● **ACTIONS TO TAKE**
a - Extract the passage of the AVX 512-bit patch thread that starts at "[v4,1/8] eal: introduce" and ends at "(mailing list archive)".
b - Extend the AVX 512-bit patch thread, picking up right after its final line.

● **EXTRACT TO READ**
'''

[v4,1/8] eal: introduce zmm type for AVX 512-bit

Message ID 98b10e12eb46cff65494a94eaf0f04b2dcefd245.1594238610.git.vladimir.medvedkin@intel.com (mailing list archive)
State Superseded, archived
Delegated to: Thomas Monjalon
Headers
Series fib: implement AVX512 vector lookup |

Checks

Context Check Description
ci/checkpatch success coding style OK
ci/iol-broadcom-Performance success Performance Testing PASS
ci/iol-testing success Testing PASS
ci/Intel-compilation success Compilation OK
ci/iol-intel-Performance success Performance Testing PASS

Commit Message

Vladimir Medvedkin July 8, 2020, 8:16 p.m. UTC
  New data type to manipulate 512 bit AVX values.

Signed-off-by: Vladimir Medvedkin <vladimir.medvedkin@intel.com>
Acked-by: Konstantin Ananyev <konstantin.ananyev@intel.com>
---
 lib/librte_eal/x86/include/rte_vect.h | 21 +++++++++++++++++++++
 1 file changed, 21 insertions(+)
  

Comments

David Marchand July 9, 2020, 1:48 p.m. UTC | #1
On Wed, Jul 8, 2020 at 10:17 PM Vladimir Medvedkin
<vladimir.medvedkin@intel.com> wrote:
>
> New data type to manipulate 512 bit AVX values.

The title mentions a "zmm" type that is not added by this patch.

Maybe instead, "eal/x86: introduce AVX 512-bit type"


>
> Signed-off-by: Vladimir Medvedkin <vladimir.medvedkin@intel.com>
> Acked-by: Konstantin Ananyev <konstantin.ananyev@intel.com>
> ---
>  lib/librte_eal/x86/include/rte_vect.h | 21 +++++++++++++++++++++
>  1 file changed, 21 insertions(+)
>
> diff --git a/lib/librte_eal/x86/include/rte_vect.h b/lib/librte_eal/x86/include/rte_vect.h
> index df5a60762..ae59126bc 100644
> --- a/lib/librte_eal/x86/include/rte_vect.h
> +++ b/lib/librte_eal/x86/include/rte_vect.h
> @@ -13,6 +13,7 @@
>
>  #include <stdint.h>
>  #include <rte_config.h>
> +#include <rte_common.h>
>  #include "generic/rte_vect.h"
>
>  #if (defined(__ICC) || \
> @@ -90,6 +91,26 @@ __extension__ ({                 \
>  })

'''

● **INFORMATION PROVIDED**
'''

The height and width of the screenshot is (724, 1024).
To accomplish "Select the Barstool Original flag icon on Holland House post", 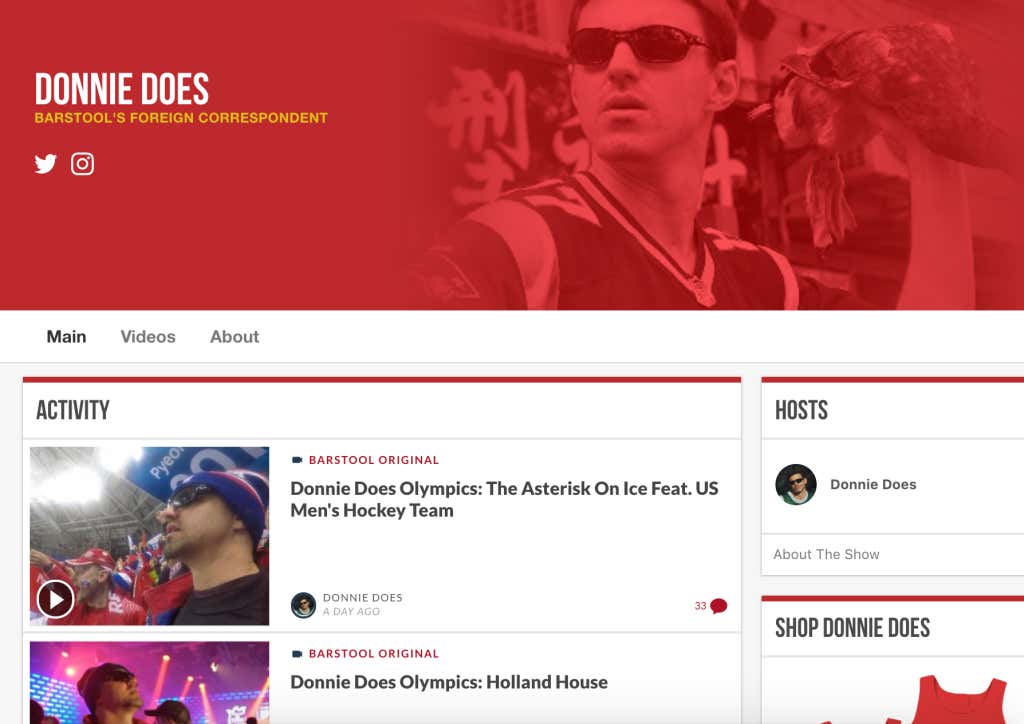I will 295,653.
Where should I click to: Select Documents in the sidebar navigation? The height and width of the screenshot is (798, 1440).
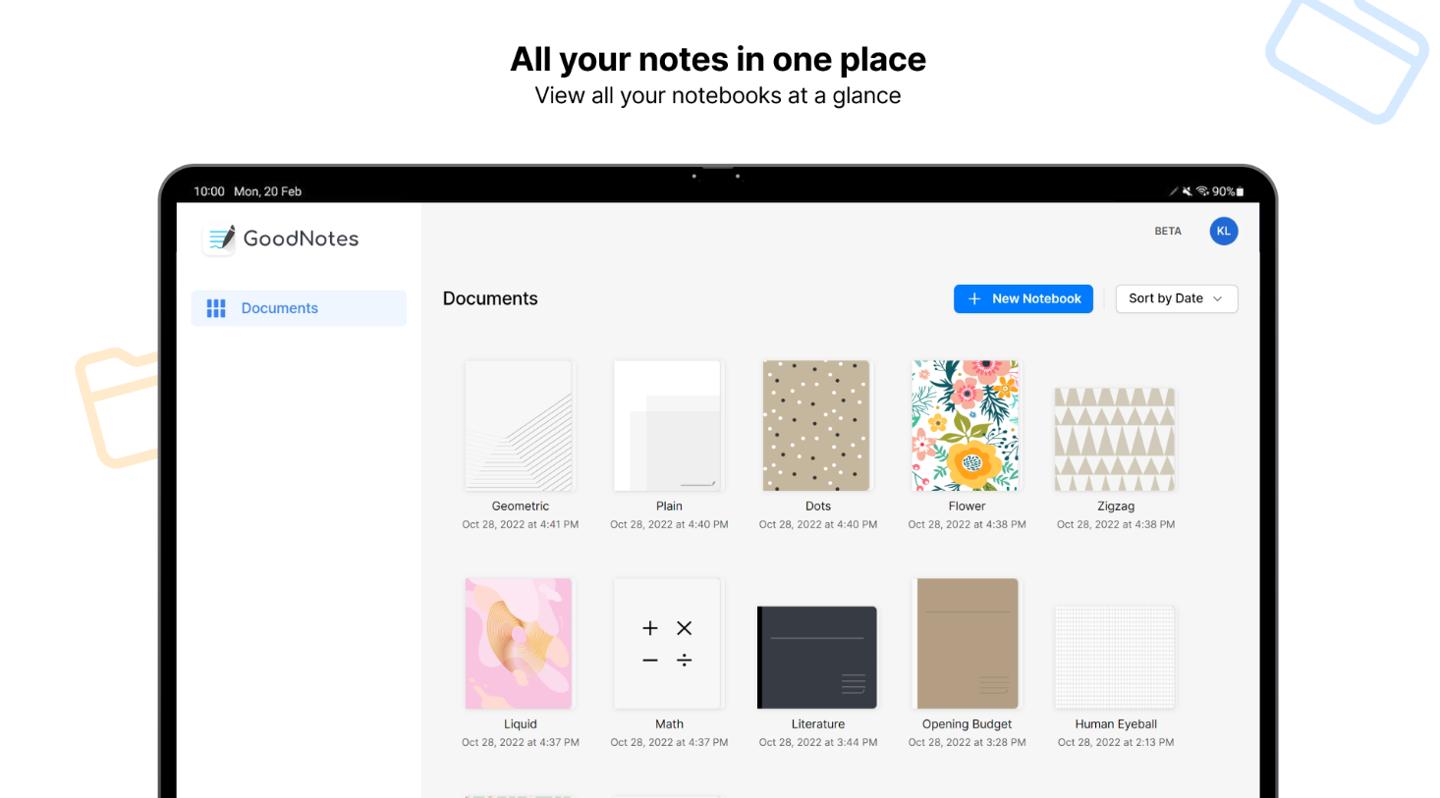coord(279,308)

'''

● **OUTPUTS IN ORDER**
a -
[v4,1/8] eal: introduce zmm type for AVX 512-bit

Message ID 98b10e12eb46cff65494a94eaf0f04b2dcefd245.1594238610.git.vladimir.medvedkin@intel.com (mailing list archive)

b -
>  #endif /* (defined(__ICC) && __ICC < 1210) */
>
> +#ifdef __AVX512F__
> +
> +typedef __m512i __x86_zmm_t;

We don't need this interim type, using the native __m512 is enough afaics.

Looking at the whole applied series:
$ git grep -lw __x86_zmm_t
lib/librte_eal/x86/include/rte_vect.h


> +
> +#define        ZMM_SIZE        (sizeof(__x86_zmm_t))
> +#define        ZMM_MASK        (ZMM_SIZE - 1)

Macros in a public header need a RTE_ prefix + this is x86 specific,
then RTE_X86_.

Looking at the whole applied series:
$ git grep -lw ZMM_SIZE
lib/librte_eal/x86/include/rte_vect.h
$ git grep -lw ZMM_MASK
lib/librte_eal/x86/include/rte_vect.h

So I wonder if we need to export it or we can instead just #undef
after the struct definition.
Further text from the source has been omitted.